Fugir é instinto, fingir é humano

“O que você disser, não diga duas vezes.
Encontrando o seu pensamento em outra pessoa: negue-o.
[...] Apague as pegadas”.


Bertold Brecht



Não há ninguém aqui, meu bem, minha querida, fujamos. Sei, claro que sei que não podes. O quê? Quem vem lá? Quem vem lá? Fique tranquila. Estamos bem, só tomando um drinque, estamos cercados de pessoas. É perigoso aqui, eu sei que é. Me dê sua mão. É claro, claro que sei que é inadequado, mas podemos apenas disfarçar? Eles estão vindo aí, é melhor nos separarmos para o bem, veja, cuidado. Me encontre no chafariz, ali à frente. O quê? Vais demorar? Olhe, cuidado com quem falas, e o que falas, se lhe pegam pode ser tarde demais. Disse alguém que estaríamos aqui? É claro que eu não disse a ninguém! Ou tu achas que não mensuro consequências. O amanhã tardará a chegar, precisamos de precaução, precaução e estratégia. Veja, estou indo, não é mais seguro. Vês aquele homem atravessando a rua? cabelo baixo, meio louro, cara de polaco, se chegando... Vá, vá de uma vez. Estou indo-me também.
Embora saiba que ela não vá falar com ele, eu aposto, tão certo como estou dando passos agora que... Ah! bobagens, ande homem, ande. Ninguém pode vê-lo, ninguém. E se acaso encontrar outros e outras no caminho? Apresse-se, vamos. Um pé depois do outro, um pé depois do outro. Olhando pra baixo, olhe pra baixo. Será que é vergonhoso? Será? O que pensas? O que mereço? E tu, como vieste parar aqui? Chafariz, chafariz, chafariz... Mas que merda, tinha que dar essa chuva. Ela não está aqui ainda. Medo mortal que me assombra. Nos assombra. Acho que na verdade lhe assombra mais, não é, não é? Diga-lá, diga por Deus, pelo Diabo!

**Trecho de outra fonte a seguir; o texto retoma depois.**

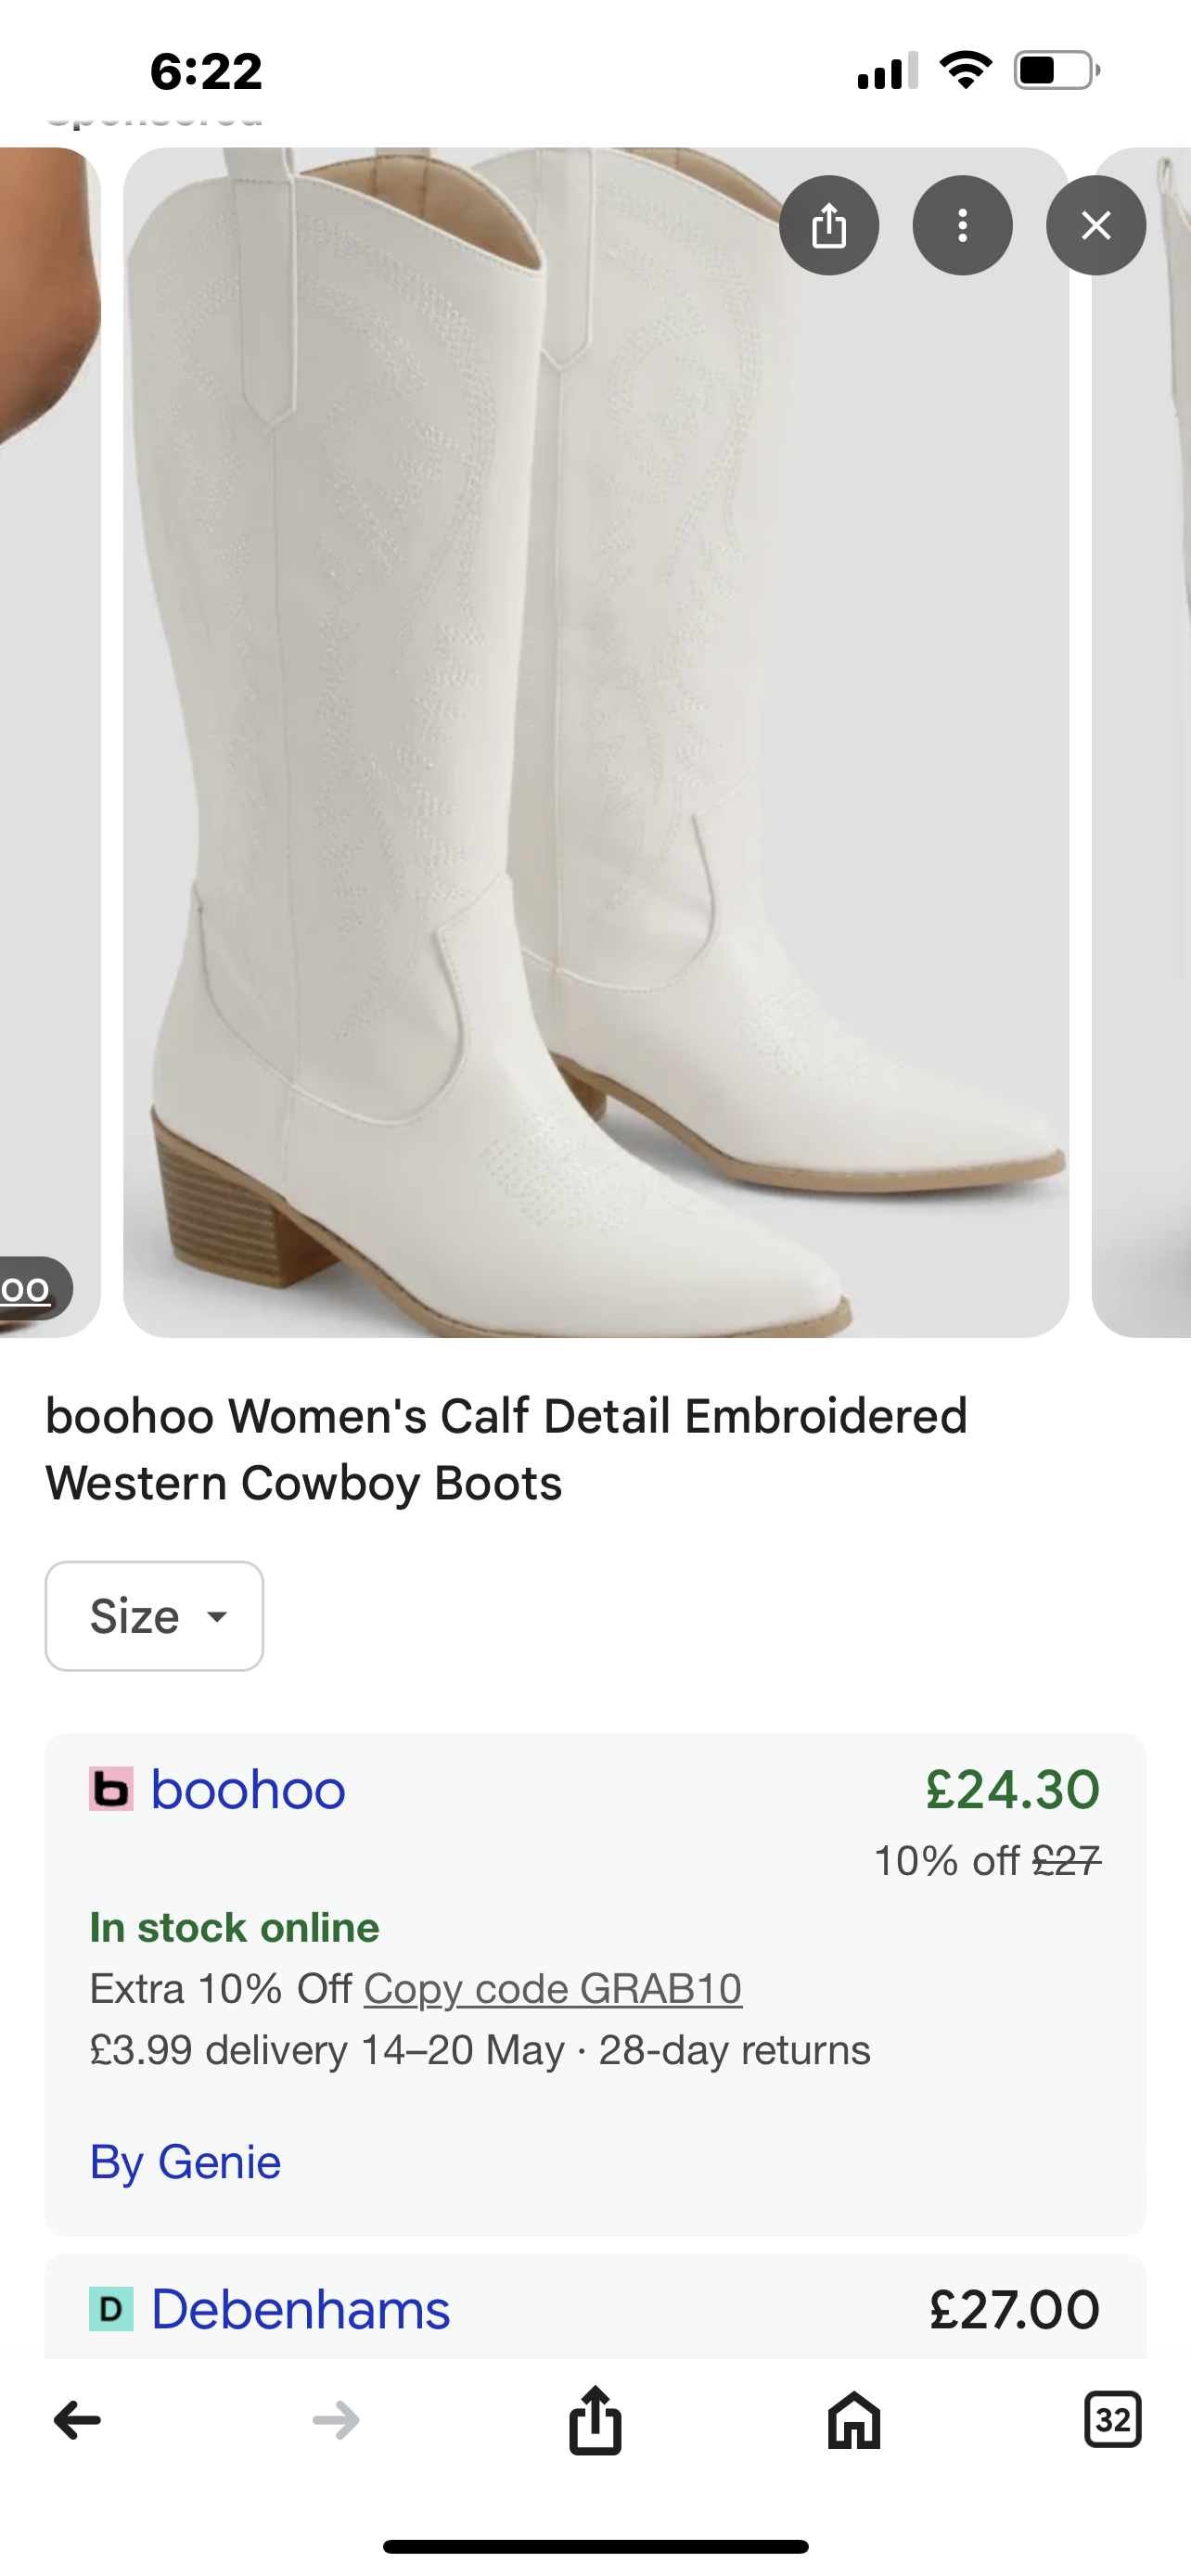This screenshot has height=2576, width=1191.
Task: Open the browser share sheet in bottom bar
Action: [x=595, y=2420]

Onde estavas, ninguém a seguiu? Tens certeza? É, de fato, concordo contigo. É bom e prudente andarmos, andemos. O quê? Quem lhe perguntou isso? Não, claro que não os contei sobre isso. Ainda louco não estou. Mas é melhor mesmo, nem um pio. Boca de siri. Estás ofegante, que sentes?, dor no peito, estás cansada? Eu também, ofego, busco folêgo e a respiração vai rápida, vai sôfrega. Toma, pega um cigarro, deves estar aos nervos. Dobra aqui, nesse beco, dobra aqui, é melhor. Não, é claro que nada vai dar errado. Pula essas poças d’água e não se preocupe com os mendigos, são inofensivos, venha, venha rápido. Oh, meu Deus, caíste! Que acontece? Machucaste o joelho? Estás bem? Já estamos chegando, calma lá. Eu sei que estás cansada, eu também, mas o que podemos fazer, além de fugir, fugir e fugir. O quê? Você está pensando em... Não, é claro que não está pensando nisso. Eles entenderiam? Não sei. E você pode se machucar feio com isso. Eu seguraria na sua mão, como sempre, como sempre. Mas é o que queres? Não... Bom, desconfiava a princípio. Então continuemos, embrenhe aqui nessa escuridão. Tenha coragem, é o único jeito. Pulemos essa grade, pulemos. Ali está um cobertinho, ninguém irá nos ver. O quê? A lâmpada? Me alcançe aquele pedaço de pau. Pronto, resolvido. Não havia outro jeito, tive que estilhaçá-la, é por nosso bem. Venha, chegue mais perto, está chovendo. Tome, vista minha blusa, irá lhe proteger do vento. Não, eu não penso como você, acho que poderíamos sim, sim poderíamos. Mas isso não importa agora. Venha cá, pois preciso tanto de ti. Não há ninguém aqui, estamos seguros, me beija, me beija agora.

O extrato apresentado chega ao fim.